Egal ob mit oder ohne Rechtsschutzversicherung: Einklagen ist eine kostspielige Entscheidung, die gut überlegt werden will. Nur so kannst du den Anwalt auch wirklich bezahlen und musst das Verfahren mittendrin nicht aus finanziellen Gründen stoppen.
Eine Studienplatzklage will weise angegangen werden. So empfiehlt es sich zum Beispiel, mit der Studierendenvertretung der angestrebten Hochschule Kontakt aufzunehmen. Diese Studenten können dir beim Einklagen gute Tipps geben oder kennen eventuell sogar gute Rechtsanwälte.
Außerdem solltest du Fristen im Kopf haben. In vielen Bundesländern muss eine Studienplatzklage bereits bis zum 15. Juli eingereicht werden, in anderen Bundesländern reichen der 15. September oder sogar der erste Oktober. Erkundige dich daher am besten frühzeitig nach den Voraussetzungen. Entscheiden kannst du dich danach immer noch.
Einklagen ist juristisch gesehen ein besonderes Fachgebiet. Aus diesem Grund kannst du nicht einfach zum Anwalt deines Vertrauens gehen, der dann den Antrag einreicht. In diesem Fall schmälerst du deine Chancen auf eine erfolgreiche Studienplatzklage enorm.
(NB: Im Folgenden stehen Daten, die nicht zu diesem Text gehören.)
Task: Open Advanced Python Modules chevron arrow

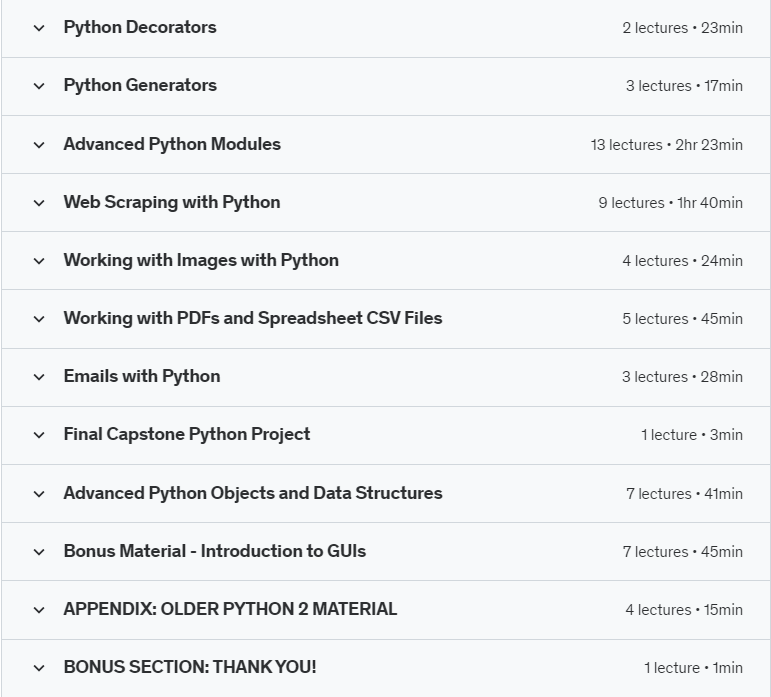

Stattdessen lohnt sich neben dem Kontakt zur Studierendenvertretung auch der Kontakt zu Studenten, die sich erfolgreich eingeklagt haben. Hier bekommst du Tipps und eventuell sogar die Vermittlung zum passenden Anwalt. Investiere daher nicht nur Geld, sondern auch Zeit, um deine Chancen bestmöglich zu nutzen.